One of the weirder tics of modern life is that the utterly bizarre opinions of obviously warped people are increasingly being treated as just intriguing political opinions worth sharing with the world.
I could give you a lot of examples of this type thinking, but I want to focus on man-hating.
Men who hate women have been rightly relegated to eye-roll territory in comment sections while women who hate men get columns in major liberal publications. Here’s one of many examples from Slate. It’s called “The Rage of All Women.” I know an awful lot of women who don’t seem to be full of rage, but let’s see what the author has to say,
“I’d recently been scanning the men coming into my workplace, wondering about their histories of sexual assault. Is he a rapist? What about him? Where does he fall on the creep scale? It was an old impulse that had returned in force as the nation debated just how many of their husbands, brothers, and sons were perpetrators, given that one in three American women experience sexual violence in their lifetimes.
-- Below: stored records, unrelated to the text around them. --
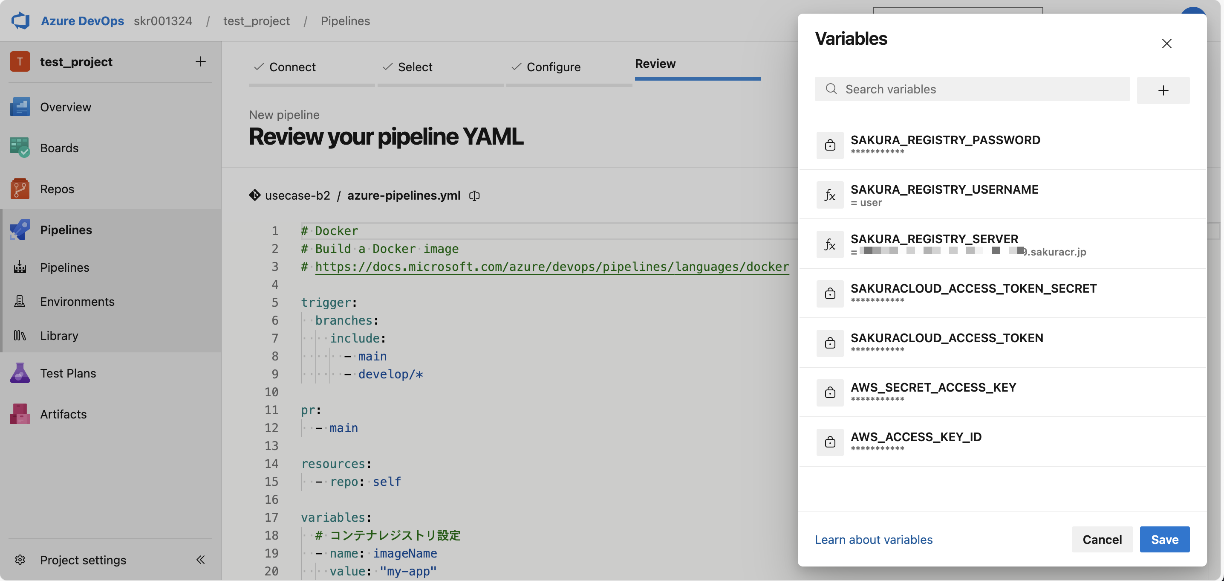Open Artifacts from the sidebar

63,414
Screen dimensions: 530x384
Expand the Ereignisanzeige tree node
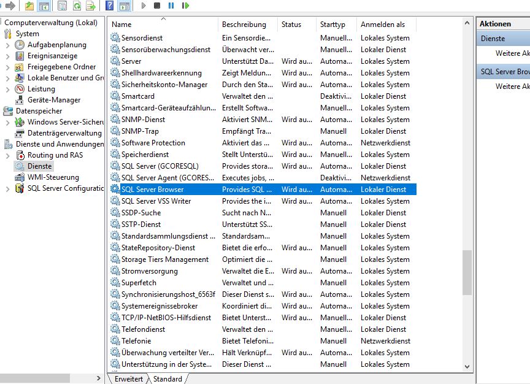click(7, 56)
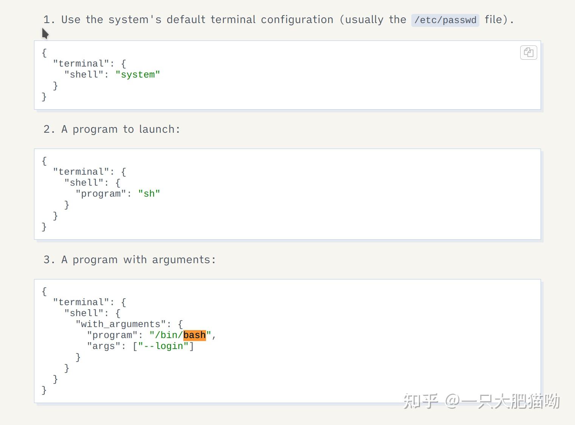Click the "A program with arguments:" heading
This screenshot has height=425, width=575.
point(138,260)
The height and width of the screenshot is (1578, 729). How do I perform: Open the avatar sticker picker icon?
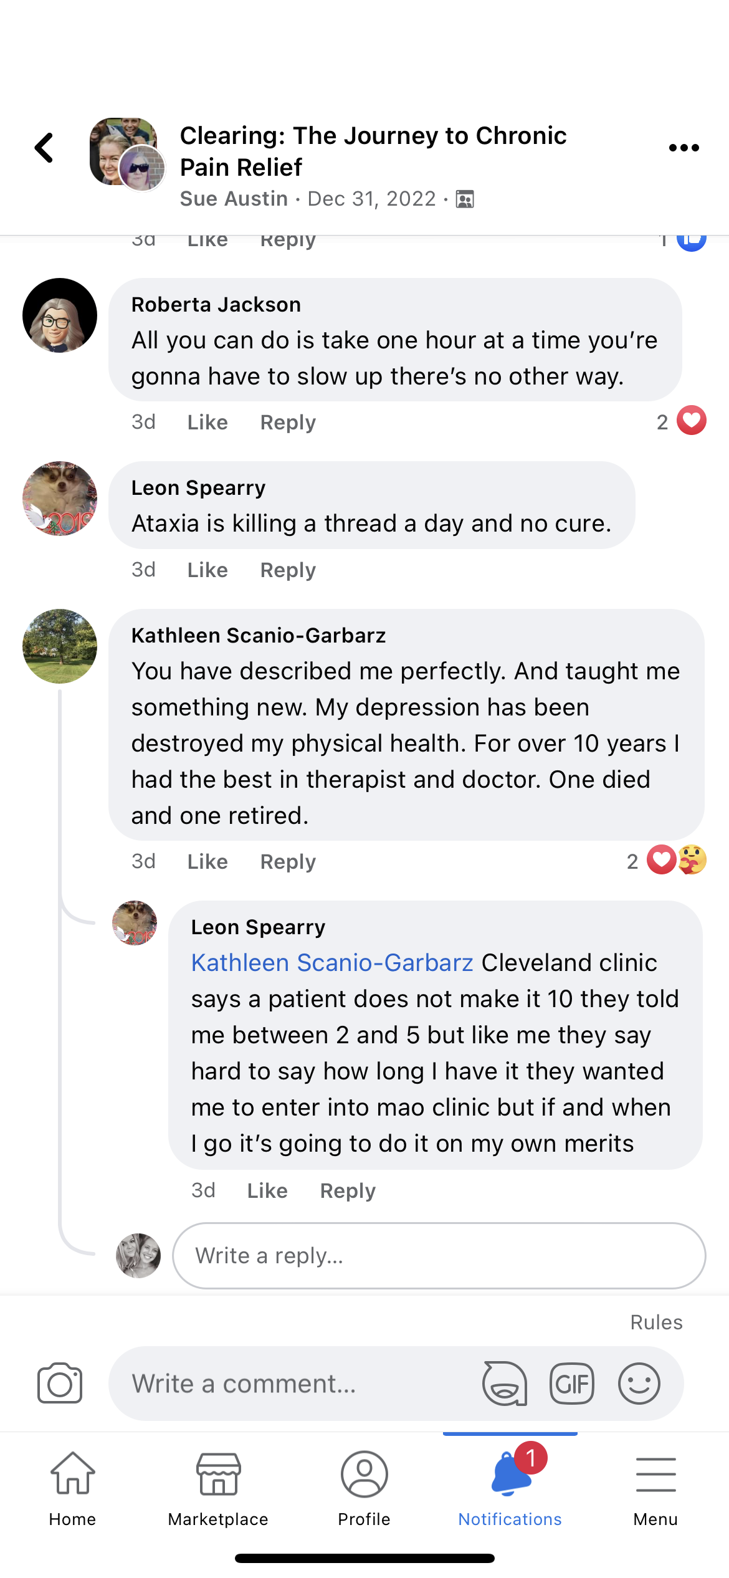pyautogui.click(x=504, y=1384)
Republicans insisted that men were the ones who should be afraid, while women recounted the everyday, harrowing ways we reroute our lives to avoid assault. My ‘woke’ male co-workers made #MeToo jokes, as if the whole thing were a funny spectacle. It was enough to make me want to stop talking to men entirely. Yet still, inside my head, the #NotAllMen chorus roared. What about the dad of two who likes all my angry tweets? Or the guy who showed up at the hospital with too much food when my spouse was in labor? Or my friends who are trans men? Patriarchy runs so deep that I defend hypothetical men’s feelings right away, even to myself.”